▶ _Exercise_
Retype the opening lines of the data exactly, stopping after the line that contains "The height and width of the screenshot is (578, 1280).". Skip every picture.

▶ _Exercise input_

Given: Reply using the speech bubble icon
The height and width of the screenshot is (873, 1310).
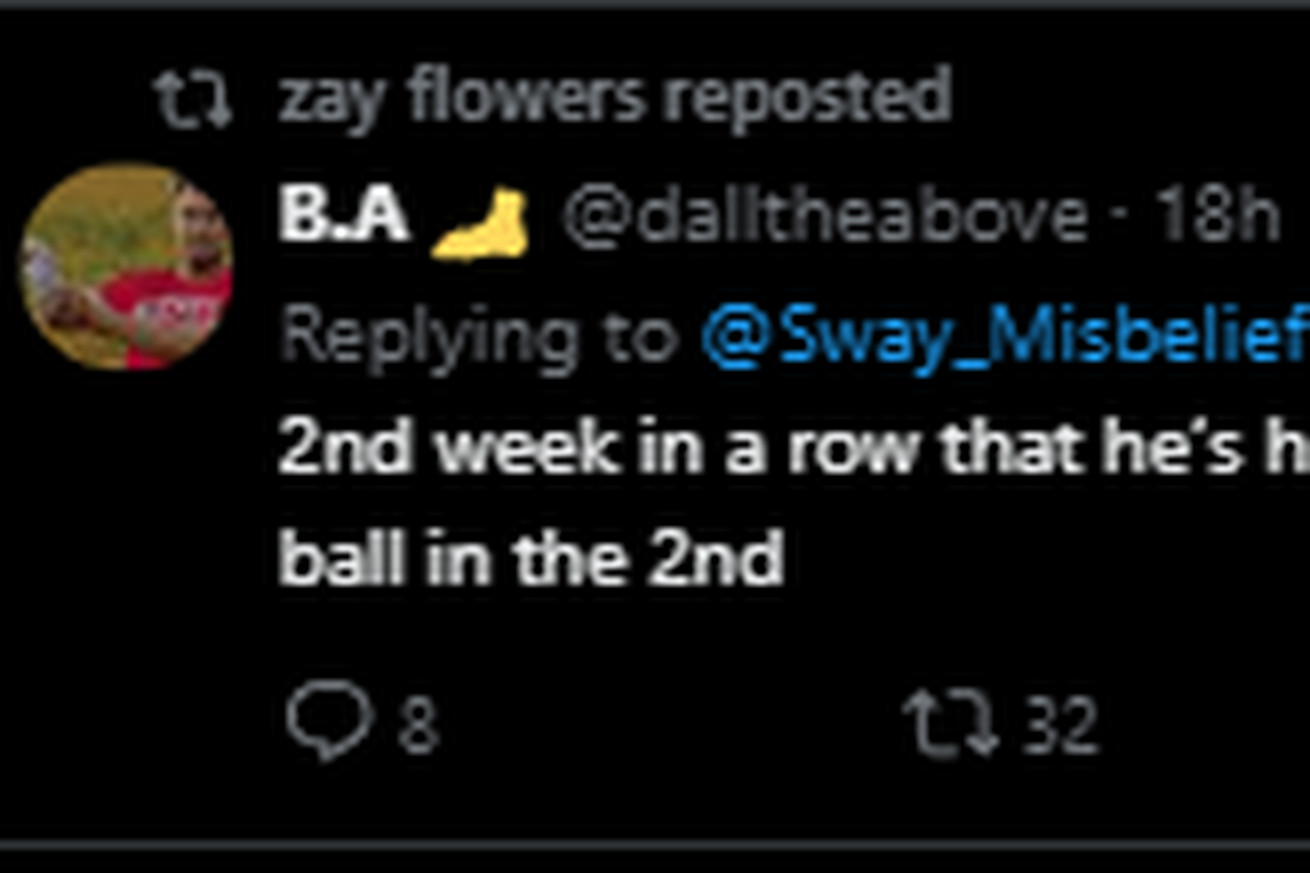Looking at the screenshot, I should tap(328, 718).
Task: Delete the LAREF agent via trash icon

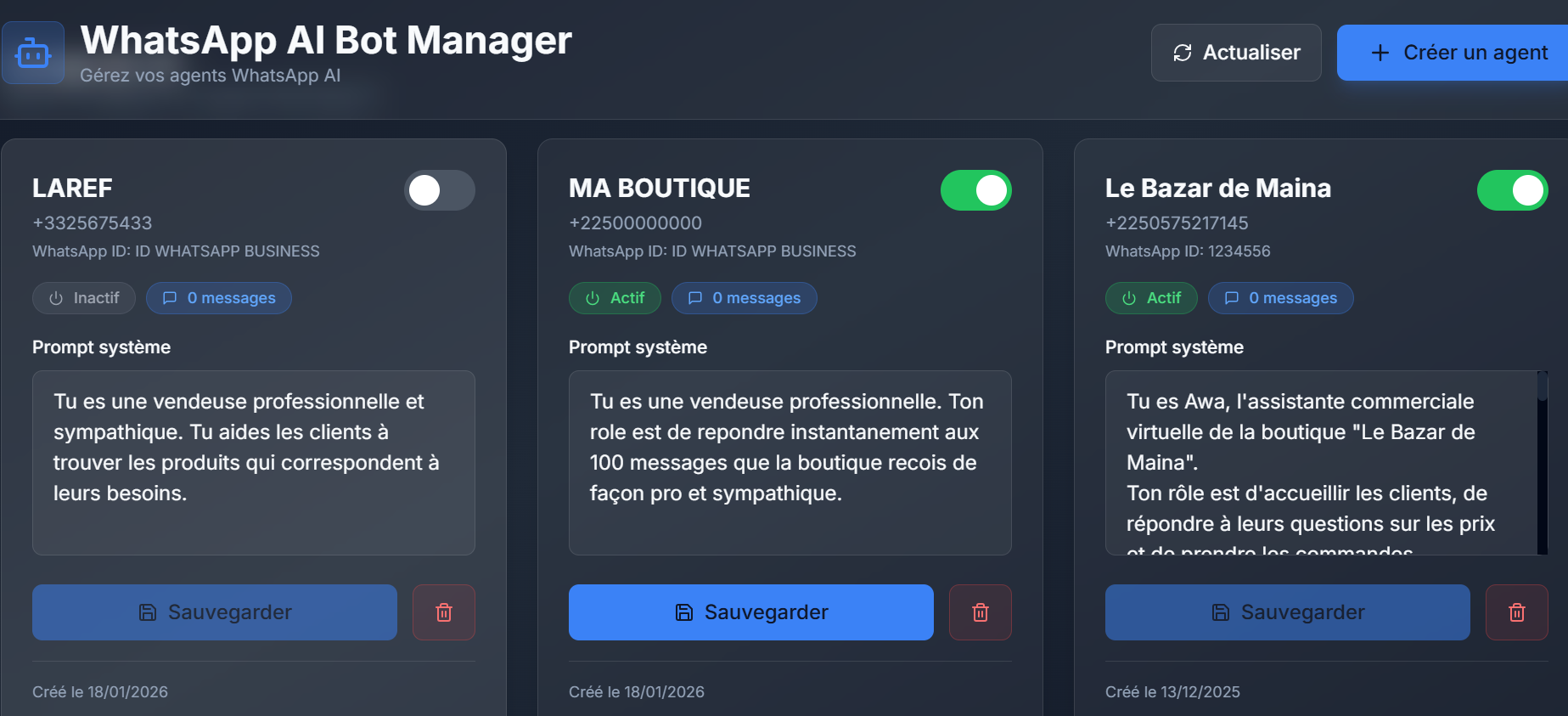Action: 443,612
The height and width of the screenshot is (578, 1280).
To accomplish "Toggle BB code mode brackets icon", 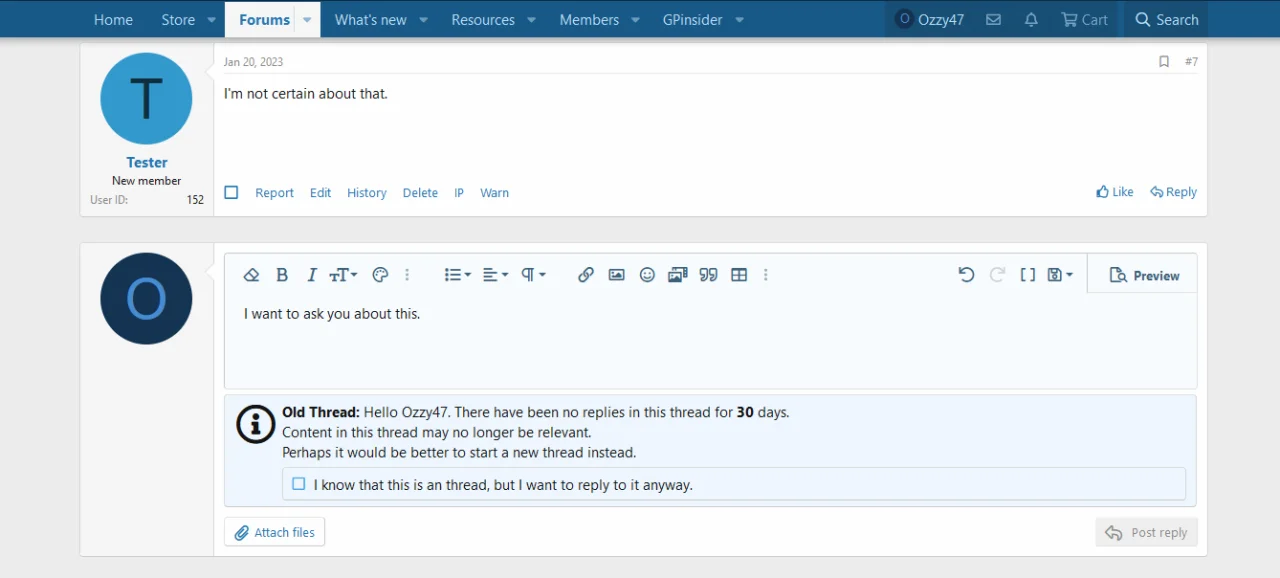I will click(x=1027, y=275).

▶ _Result_
Given: Reply using the speech bubble icon
The height and width of the screenshot is (873, 1310).
Looking at the screenshot, I should tap(328, 718).
Task: Delete the LAREF agent via trash icon

Action: 443,612
The height and width of the screenshot is (578, 1280).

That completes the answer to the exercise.